Reflections on Open Farm Sunday
What a brilliant day we have had taking part in Open Farm Sunday. Thank you to everyone who came, we really appreciated your visit and your willingness to explore and take pleasure in the beautiful fields, and views.
We were so lucky with the weather, the sun shone all day and there was a gentle breeze, enough to make walking up Sunday Hill a pleasure and to keep the flies away.
It was lovely to spend the whole day celebrating the Sunday Hill Farm. The spontaneous help our neighbours gave us in making the day a success was one of the best things. Angela and Geoffrey Vines worked with us to 'tidy up' and have planned where to cut grass and where to keep the animals, so that visitors would have a nice day. Geoffrey knows more about the land and how to farm here than probably anyone else around, and the Vines's own farm with its lovely fields and hedges has been our inspiration.
Another person who has always encouraged us is Joe Collingborn, who farms at Hill End Farm, Brinkworth. He spent the morning talking to people and giving people a sense of how farming is something to take pleasure in even though he is milking cows at 4 am every morning and battling for economic survival in the face of low milk prices. The Collingborns want to stay milking and their daughter, Ceri, has opened Brinkworth Dairy, as a way to give purpose and more financial security to the business of milking the family pedigree herd.

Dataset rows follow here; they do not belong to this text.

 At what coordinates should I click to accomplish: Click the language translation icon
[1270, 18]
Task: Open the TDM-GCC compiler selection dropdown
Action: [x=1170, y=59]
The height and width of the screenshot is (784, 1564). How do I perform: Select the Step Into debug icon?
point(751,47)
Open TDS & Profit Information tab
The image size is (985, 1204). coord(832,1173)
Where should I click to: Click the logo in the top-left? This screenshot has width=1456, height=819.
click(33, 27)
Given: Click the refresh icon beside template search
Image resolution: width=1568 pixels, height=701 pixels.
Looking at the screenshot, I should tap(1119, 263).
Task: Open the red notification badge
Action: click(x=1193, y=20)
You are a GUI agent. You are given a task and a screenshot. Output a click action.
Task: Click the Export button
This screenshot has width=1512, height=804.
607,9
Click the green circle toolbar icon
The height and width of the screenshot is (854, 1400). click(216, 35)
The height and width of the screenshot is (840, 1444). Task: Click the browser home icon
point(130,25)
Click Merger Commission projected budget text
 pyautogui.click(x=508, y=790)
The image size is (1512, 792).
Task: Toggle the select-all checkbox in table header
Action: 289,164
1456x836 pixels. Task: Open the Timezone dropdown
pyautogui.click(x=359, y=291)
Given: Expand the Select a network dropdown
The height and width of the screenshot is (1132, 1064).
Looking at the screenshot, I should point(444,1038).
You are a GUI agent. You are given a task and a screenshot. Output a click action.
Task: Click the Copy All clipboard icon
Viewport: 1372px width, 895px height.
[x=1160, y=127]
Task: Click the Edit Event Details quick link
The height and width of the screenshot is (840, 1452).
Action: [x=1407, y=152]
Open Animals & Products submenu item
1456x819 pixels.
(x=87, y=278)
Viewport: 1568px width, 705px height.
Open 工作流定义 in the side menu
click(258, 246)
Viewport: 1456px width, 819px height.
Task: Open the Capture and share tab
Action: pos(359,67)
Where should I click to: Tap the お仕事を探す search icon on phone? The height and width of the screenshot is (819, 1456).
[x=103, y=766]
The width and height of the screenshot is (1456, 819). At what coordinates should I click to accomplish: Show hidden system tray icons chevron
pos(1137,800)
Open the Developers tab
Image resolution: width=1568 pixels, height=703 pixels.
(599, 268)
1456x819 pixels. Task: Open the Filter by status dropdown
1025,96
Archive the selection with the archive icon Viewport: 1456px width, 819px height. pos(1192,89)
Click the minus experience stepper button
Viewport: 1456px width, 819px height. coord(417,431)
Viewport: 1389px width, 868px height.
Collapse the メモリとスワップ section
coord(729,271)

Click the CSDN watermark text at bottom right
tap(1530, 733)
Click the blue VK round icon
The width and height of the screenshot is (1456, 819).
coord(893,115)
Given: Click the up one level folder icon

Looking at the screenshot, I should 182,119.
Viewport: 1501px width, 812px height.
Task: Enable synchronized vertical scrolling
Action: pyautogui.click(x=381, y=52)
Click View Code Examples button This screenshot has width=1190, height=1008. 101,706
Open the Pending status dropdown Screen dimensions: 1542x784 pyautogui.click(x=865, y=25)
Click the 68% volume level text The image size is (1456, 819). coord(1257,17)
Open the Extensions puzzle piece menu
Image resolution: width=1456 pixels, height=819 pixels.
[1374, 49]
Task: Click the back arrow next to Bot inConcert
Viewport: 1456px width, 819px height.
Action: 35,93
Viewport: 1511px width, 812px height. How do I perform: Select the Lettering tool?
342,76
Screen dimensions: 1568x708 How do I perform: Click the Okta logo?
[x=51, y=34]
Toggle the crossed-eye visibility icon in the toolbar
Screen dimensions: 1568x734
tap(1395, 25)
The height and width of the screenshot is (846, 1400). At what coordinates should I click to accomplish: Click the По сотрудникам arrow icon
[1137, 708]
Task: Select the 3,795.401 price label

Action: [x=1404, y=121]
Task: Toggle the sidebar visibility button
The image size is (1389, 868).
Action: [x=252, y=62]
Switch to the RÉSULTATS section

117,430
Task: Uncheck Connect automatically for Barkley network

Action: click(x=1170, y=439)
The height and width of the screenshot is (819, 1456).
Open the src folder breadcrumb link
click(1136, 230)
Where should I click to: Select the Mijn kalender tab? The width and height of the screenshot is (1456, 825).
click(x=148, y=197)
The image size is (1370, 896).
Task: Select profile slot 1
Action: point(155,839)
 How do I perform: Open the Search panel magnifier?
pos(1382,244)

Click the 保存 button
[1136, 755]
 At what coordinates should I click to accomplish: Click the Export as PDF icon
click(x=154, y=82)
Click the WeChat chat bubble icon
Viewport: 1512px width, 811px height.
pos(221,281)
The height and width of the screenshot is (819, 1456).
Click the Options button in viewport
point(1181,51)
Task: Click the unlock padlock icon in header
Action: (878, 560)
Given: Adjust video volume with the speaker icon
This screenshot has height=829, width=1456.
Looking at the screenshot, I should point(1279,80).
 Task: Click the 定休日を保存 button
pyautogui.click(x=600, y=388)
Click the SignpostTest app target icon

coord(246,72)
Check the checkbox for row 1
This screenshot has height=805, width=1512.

I hope that during your visit you were able to try some of the local cheese and ice cream from Brinkworth Dairy.
I had the most delicious scoop of rhubarb and custard ice cream; at Brinkworth Dairy even the ice cream flavours are seasonal! Thanks to Kate on an internship to Brinkworth Dairy from Australia, for running the stall all day. One of our businesses, Athelstan Farm Foods, wholesales Brinkworth Dairy cheeses to local pubs and farm shops.
I don't think anyone went hungry! Angela Vines made tea and coffee for everyone all day and she, Izzy Brown, Trina Ryall and I had all made cakes.Guests donated money for their refreshments to Prospect Hospice, I think we raised quite a bit and will post an update when they have counted up. We chose Prospect as so many of us have been touched by the work they do, and we always remember one of our neighbours, the late June Fitzherbert, who worked for Prospect. We were very glad that her son and family all came to visit today, and thanks to Sonali Fitzherbert for buying some of Roger's books, one of Sunday Hill Farm's most important products!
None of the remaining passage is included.